### Exercise instructions
The expected output is every entry, repeated exactly.

[Collected data entries]
Start of Block
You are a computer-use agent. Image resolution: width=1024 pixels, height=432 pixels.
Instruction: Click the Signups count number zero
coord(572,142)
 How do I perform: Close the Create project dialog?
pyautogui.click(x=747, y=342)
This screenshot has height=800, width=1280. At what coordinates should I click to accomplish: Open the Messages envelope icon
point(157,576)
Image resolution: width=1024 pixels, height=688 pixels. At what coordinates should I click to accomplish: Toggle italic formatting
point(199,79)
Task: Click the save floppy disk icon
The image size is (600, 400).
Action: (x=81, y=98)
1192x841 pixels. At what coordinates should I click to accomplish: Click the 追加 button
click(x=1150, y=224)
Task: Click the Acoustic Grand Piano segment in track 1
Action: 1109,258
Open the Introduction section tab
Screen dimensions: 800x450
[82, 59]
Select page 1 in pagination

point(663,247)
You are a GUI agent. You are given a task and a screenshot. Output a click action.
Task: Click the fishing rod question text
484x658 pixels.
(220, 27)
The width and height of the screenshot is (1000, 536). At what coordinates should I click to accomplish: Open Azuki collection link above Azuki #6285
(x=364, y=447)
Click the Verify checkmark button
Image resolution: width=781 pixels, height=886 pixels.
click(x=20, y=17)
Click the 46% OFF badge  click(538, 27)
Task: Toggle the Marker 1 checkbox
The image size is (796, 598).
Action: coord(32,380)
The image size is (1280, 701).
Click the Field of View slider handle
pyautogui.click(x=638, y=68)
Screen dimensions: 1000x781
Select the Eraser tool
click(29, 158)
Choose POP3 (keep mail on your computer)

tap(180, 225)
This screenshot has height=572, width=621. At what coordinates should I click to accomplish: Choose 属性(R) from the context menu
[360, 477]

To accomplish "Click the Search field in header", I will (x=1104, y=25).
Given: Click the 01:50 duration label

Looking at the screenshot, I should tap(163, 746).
End of Block
### Result for this task
You are a computer-use agent. Image resolution: width=1024 pixels, height=432 pixels.
Instruction: Click the Signups count number zero
coord(572,142)
 How do I perform: Close the Create project dialog?
pyautogui.click(x=747, y=342)
This screenshot has height=800, width=1280. At what coordinates should I click to accomplish: Open the Messages envelope icon
point(157,576)
Image resolution: width=1024 pixels, height=688 pixels. At what coordinates should I click to accomplish: Toggle italic formatting
point(199,79)
Task: Click the save floppy disk icon
The image size is (600, 400).
Action: (x=81, y=98)
1192x841 pixels. At what coordinates should I click to accomplish: Click the 追加 button
click(x=1150, y=224)
Task: Click the Acoustic Grand Piano segment in track 1
Action: 1109,258
Open the Introduction section tab
Screen dimensions: 800x450
[82, 59]
Select page 1 in pagination

point(663,247)
You are a GUI agent. You are given a task and a screenshot. Output a click action.
Task: Click the fishing rod question text
484x658 pixels.
(220, 27)
The width and height of the screenshot is (1000, 536). At what coordinates should I click to accomplish: Open Azuki collection link above Azuki #6285
(x=364, y=447)
Click the Verify checkmark button
Image resolution: width=781 pixels, height=886 pixels.
click(x=20, y=17)
Click the 46% OFF badge  click(538, 27)
Task: Toggle the Marker 1 checkbox
The image size is (796, 598).
Action: coord(32,380)
The image size is (1280, 701).
Click the Field of View slider handle
pyautogui.click(x=638, y=68)
Screen dimensions: 1000x781
Select the Eraser tool
click(29, 158)
Choose POP3 (keep mail on your computer)

tap(180, 225)
This screenshot has height=572, width=621. At what coordinates should I click to accomplish: Choose 属性(R) from the context menu
[360, 477]

To accomplish "Click the Search field in header", I will (x=1104, y=25).
Given: Click the 01:50 duration label

Looking at the screenshot, I should tap(163, 746).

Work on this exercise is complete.